OB3D provides results for radiance-field and 3DGS-based models in novel-view synthesis and scene reconstruction:
- EgoNeRF, OmniGS, ODGS, and op43dgs are compared over both indoor egocentric and outdoor non-egocentric captures (Ito et al., 26 May 2025).
- Camera estimation is benchmarked with OpenSfM and OpenMVG; 3D reconstruction is assessed for COLMAP (cube maps), NeuS*, and OmniSDF.
Significant performance variability is observed by environment and trajectory: for example, 3DGS methods show 4–30% swings when switching context, and NeRF-based reconstructions benefit from wide-baseline, non-egocentric poses (suggesting baseline diversity aids scene coverage and geometric reasoning).
5. Challenges, Limitations, and Open Problems
Omni3D’s primary challenge arises from tremendous diversity in imaging hardware, resolutions, and camera intrinsics—necessitating robust, domain-agnostic representation learning and invariant feature engineering.
OB3D’s challenges are specific to omnidirectional imagery:
- Severe equirectangular distortion, most pronounced at image poles, induces latitude-varying stretching and non-uniform pixel-to-solid-angle mapping.
- Standard multi-view stereo and NeRF protocols require nontrivial adaptation, e.g., cube-mapping or custom ray generation, to accommodate non-pinhole camera models.
- OB3D’s fully synthetic nature omits real-world lens aberrations, sensor noise, and material subtleties—limiting generalization for real-world deployment.

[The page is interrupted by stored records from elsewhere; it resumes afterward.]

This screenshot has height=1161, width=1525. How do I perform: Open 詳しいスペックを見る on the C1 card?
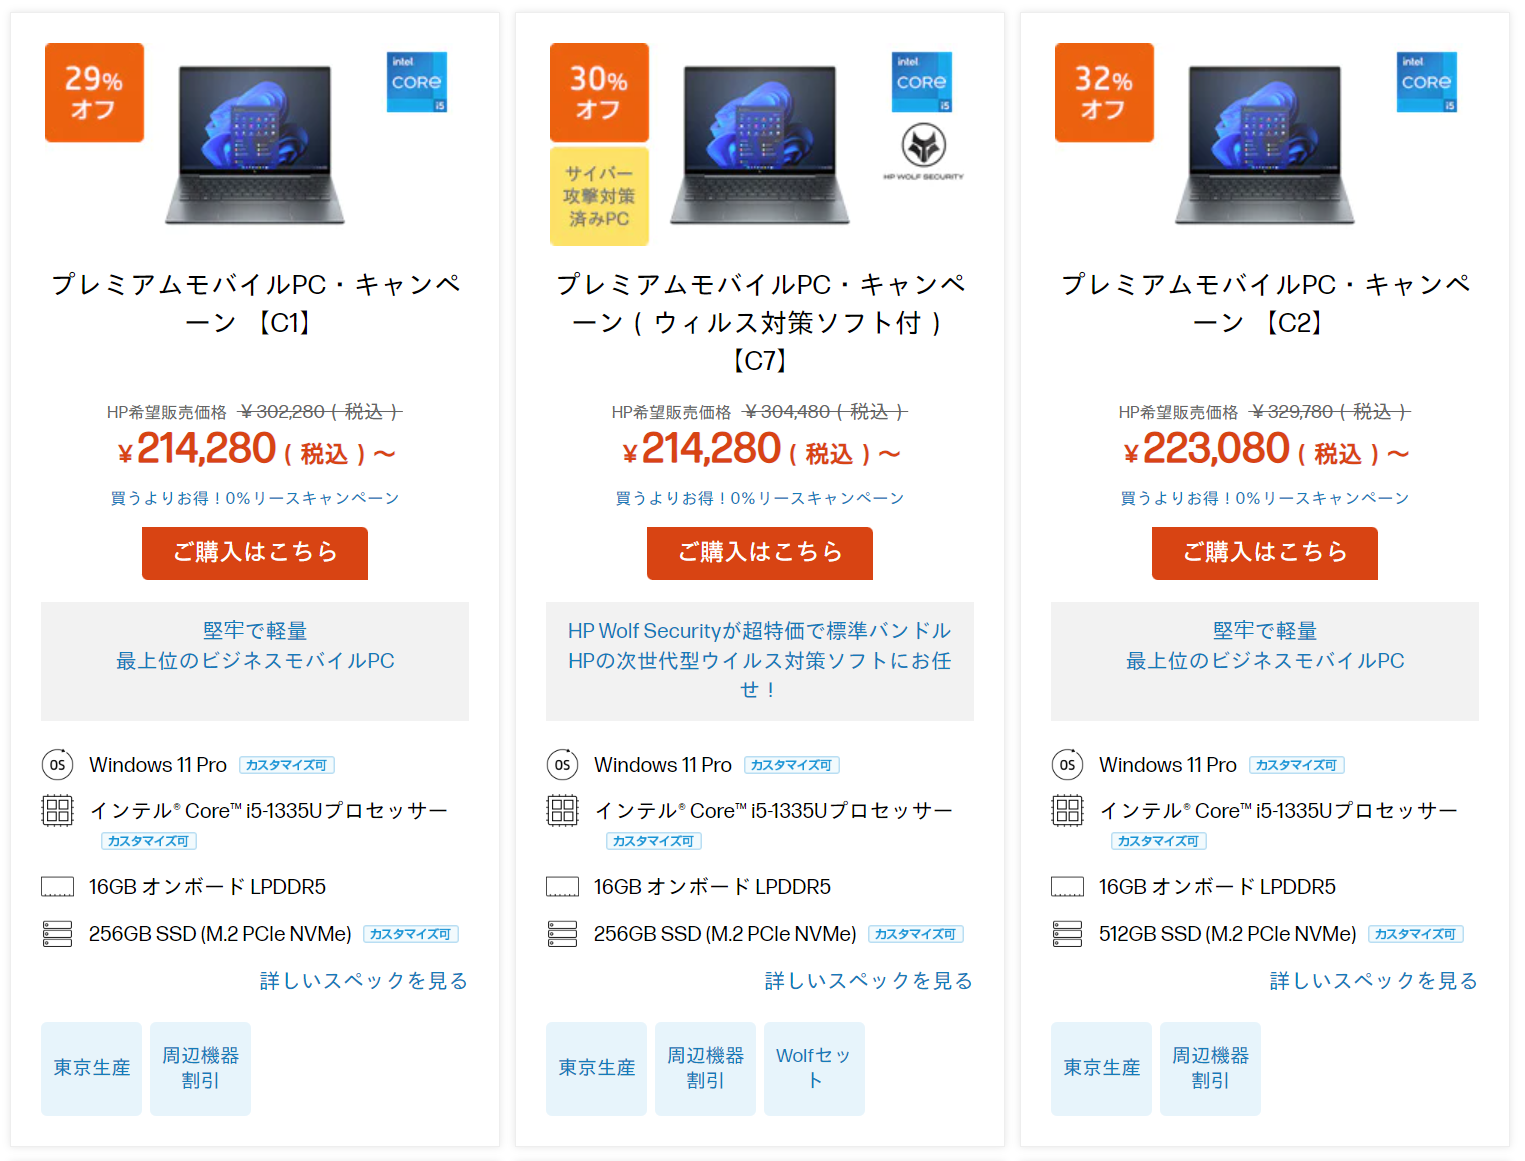click(x=362, y=981)
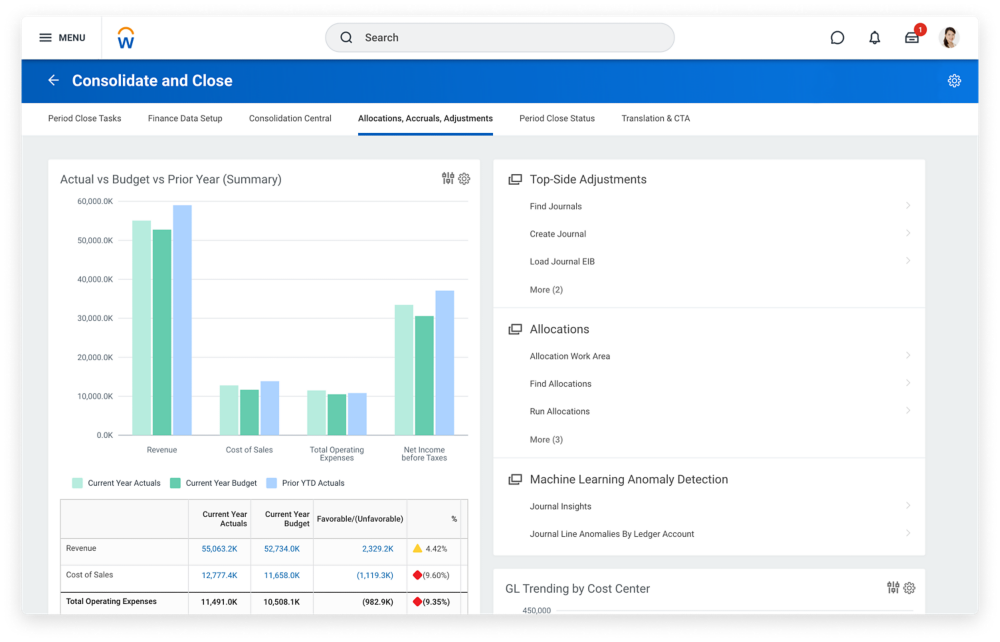1000x642 pixels.
Task: Expand More (3) under Allocations
Action: 546,440
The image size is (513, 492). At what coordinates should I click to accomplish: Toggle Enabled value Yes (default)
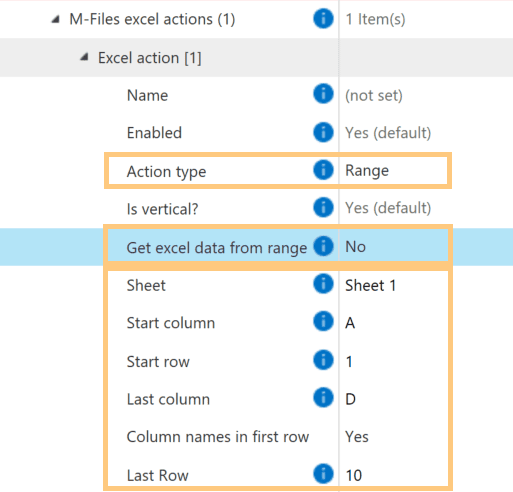tap(426, 133)

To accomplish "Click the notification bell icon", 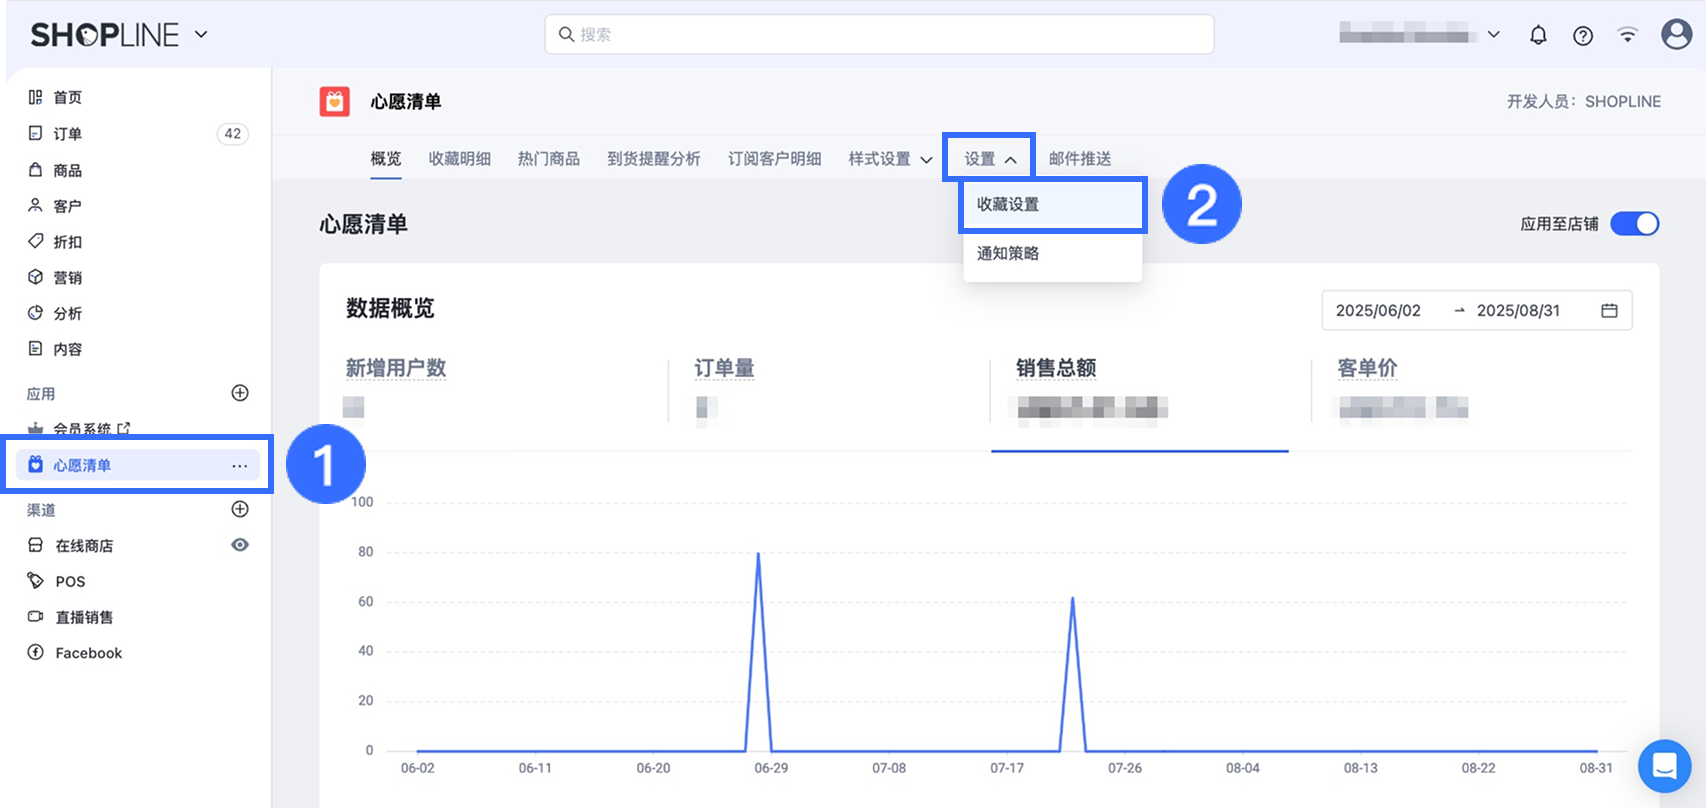I will point(1538,36).
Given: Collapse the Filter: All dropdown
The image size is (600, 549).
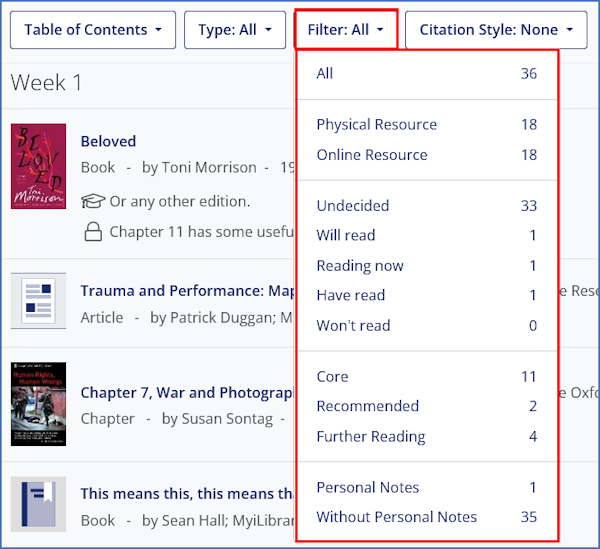Looking at the screenshot, I should pyautogui.click(x=346, y=30).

Both benchmarks highlight the open problem of unified mesh-mesh distance metrics and call for reconstruction/rendering algorithms that explicitly model omnidirectional distortions. Joint optimization of camera models and neural radiance fields under these conditions is designated a major future direction (Ito et al., 26 May 2025).
6. Impact and Future Directions
Omni3D and OB3D provide comprehensive annotation, diverse modalities, and rigorous evaluation for cross-domain 3D vision tasks. Omni3D’s scale, unified class vocabulary, and virtual-depth formulation make it a strong pre-training corpus, accelerating convergence and yielding high performance in few-shot settings (Brazil et al., 2022). OB3D’s controlled synthetic scenes and rich ground truth facilitate granular analysis and drive algorithmic improvements for omnidirectional reconstruction and view synthesis.
Planned extensions include:
- Integration of real-world omnidirectional imagery in OB3D, with corresponding depth/normal ground truth and explicit lens distortion modeling.
- Expanded evaluation protocols toward full-scene mesh accuracy and omnidirectional radiance-field learning.
- Continued research into distortion-compensating reconstructions and mesh-mesh similarity for partial spherical views.
Omni3D-Bench thereby establishes new standards for scale, diversity, and evaluation rigor in both object-centric and scene-centric 3D vision, serving as a foundation for future algorithmic development and comprehensive, reproducible benchmarking.